- [Tarefa 1] Indique se cada afirmação abaixo está de acordo com o trecho sobre a intervenção estatal, respondendo sim ou não e citando literalmente as palavras do trecho que decidem a questão. (a) Já se passaram mais de vinte anos desde a promulgação da Constituição Federal. (b) A hiperinflação continua sem solução no país. (c) O tentacularismo estatal contribui para reduzir os tributos.
- [Tarefa 2] Transcreva literalmente a parte do trecho sobre a intervenção estatal que começa em "Chegou a hora, entretanto, de" e termina em "e da improdutividade.".
- [Tarefa 3] Reescreva em forma de lista o parágrafo do trecho sobre a intervenção estatal que começa com "O país já chegou a sua adolescência democrática", mantendo seus fatos principais.

- [Trecho selecionado]
-.-.-
Gustavo Miquelin Fernandes
O país já chegou a sua adolescência democrática; passou-se mais de vinte anos da promulgação da Constituição Federal; a hiperinflação foi derrotada; subimos alguns graus nos índices de desenvolvimento humano e criminosos por delitos contra o Poder Público foram condenados na mais alta Corte da Justiça.
Há avanços, sim, inegavelmente.
Chegou a hora, entretanto, de discutir o assunto do comportamento estatal no sistema de produção, prestação, comercialização e distribuição de bens e serviços com maior esclarecimento e informação. A questão da interferência estatal em assuntos que originariamente não lhe dizem respeito.
Leia-se: a extensa estatização dos meios de produção. O tentacularismo estatal que sufoca o empresariado, gera corrupção, promove aumento tributário e cria a cultura da ineficiência e da improdutividade.
-.-.-
[Entradas de dados coletados]
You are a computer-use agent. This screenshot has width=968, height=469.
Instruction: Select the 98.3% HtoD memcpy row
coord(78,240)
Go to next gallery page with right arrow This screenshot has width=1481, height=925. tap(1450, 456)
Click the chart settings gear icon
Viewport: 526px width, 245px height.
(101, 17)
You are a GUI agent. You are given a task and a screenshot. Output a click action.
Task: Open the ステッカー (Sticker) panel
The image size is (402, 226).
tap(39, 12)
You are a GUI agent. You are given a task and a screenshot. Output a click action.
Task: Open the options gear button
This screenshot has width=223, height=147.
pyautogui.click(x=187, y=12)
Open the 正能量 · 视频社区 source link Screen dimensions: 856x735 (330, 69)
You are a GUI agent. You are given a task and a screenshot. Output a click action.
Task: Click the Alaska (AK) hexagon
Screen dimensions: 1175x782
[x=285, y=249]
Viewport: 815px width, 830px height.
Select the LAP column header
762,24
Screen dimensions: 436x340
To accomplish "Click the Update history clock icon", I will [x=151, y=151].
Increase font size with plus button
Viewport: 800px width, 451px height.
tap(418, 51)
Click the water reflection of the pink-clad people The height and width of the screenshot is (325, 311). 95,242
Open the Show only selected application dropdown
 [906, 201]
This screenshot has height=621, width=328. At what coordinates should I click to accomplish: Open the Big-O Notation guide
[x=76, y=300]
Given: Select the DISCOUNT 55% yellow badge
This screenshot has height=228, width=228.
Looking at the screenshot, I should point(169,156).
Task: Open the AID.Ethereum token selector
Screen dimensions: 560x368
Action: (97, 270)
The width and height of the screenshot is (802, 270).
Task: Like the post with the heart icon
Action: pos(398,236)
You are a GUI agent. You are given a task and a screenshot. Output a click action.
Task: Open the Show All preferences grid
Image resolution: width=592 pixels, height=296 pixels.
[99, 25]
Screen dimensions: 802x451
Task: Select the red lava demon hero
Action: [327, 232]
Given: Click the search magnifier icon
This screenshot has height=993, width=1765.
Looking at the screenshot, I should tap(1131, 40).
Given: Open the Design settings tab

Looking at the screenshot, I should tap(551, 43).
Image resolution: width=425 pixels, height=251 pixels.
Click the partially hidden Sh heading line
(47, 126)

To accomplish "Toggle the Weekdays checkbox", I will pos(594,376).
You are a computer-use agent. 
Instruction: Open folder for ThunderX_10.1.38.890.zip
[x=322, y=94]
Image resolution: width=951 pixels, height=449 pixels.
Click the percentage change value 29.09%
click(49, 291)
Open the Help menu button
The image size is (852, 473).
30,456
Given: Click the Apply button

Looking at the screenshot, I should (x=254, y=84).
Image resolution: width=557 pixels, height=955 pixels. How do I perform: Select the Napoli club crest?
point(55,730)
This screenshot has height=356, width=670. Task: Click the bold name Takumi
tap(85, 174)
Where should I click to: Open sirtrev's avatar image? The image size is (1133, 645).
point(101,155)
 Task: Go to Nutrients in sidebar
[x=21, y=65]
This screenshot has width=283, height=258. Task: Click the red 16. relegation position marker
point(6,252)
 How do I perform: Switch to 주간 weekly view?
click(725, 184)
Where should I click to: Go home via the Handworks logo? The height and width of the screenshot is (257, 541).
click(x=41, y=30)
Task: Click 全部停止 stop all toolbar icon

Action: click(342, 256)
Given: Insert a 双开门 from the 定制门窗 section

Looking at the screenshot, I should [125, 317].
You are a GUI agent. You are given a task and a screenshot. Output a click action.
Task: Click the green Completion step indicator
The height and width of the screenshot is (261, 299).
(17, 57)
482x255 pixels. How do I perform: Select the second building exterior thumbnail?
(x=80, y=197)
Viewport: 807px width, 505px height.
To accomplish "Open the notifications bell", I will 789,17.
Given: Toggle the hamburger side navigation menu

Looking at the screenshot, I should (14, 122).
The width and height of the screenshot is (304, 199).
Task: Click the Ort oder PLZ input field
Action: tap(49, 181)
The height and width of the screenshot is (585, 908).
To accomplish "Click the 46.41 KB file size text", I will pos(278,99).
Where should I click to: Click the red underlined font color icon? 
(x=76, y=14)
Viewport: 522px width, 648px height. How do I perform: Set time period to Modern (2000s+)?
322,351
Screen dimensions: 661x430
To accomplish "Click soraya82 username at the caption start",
-.-.-
- [Resposta esperada 1]
(a) Sim: "passou-se mais de vinte anos da promulgação da Constituição Federal".
(b) Não: "a hiperinflação foi derrotada".
(c) Não: "promove aumento tributário".

- [Resposta esperada 2]
Chegou a hora, entretanto, de discutir o assunto do comportamento estatal no sistema de produção, prestação, comercialização e distribuição de bens e serviços com maior esclarecimento e informação. A questão da interferência estatal em assuntos que originariamente não lhe dizem respeito.
Leia-se: a extensa estatização dos meios de produção. O tentacularismo estatal que sufoca o empresariado, gera corrupção, promove aumento tributário e cria a cultura da ineficiência e da improdutividade.

- [Resposta esperada 3]
- O país chegou à adolescência democrática.
- Passaram-se mais de vinte anos da promulgação da Constituição Federal.
- A hiperinflação foi derrotada.
- O país subiu alguns graus nos índices de desenvolvimento humano.
- Criminosos por delitos contra o Poder Público foram condenados na mais alta Corte da Justiça.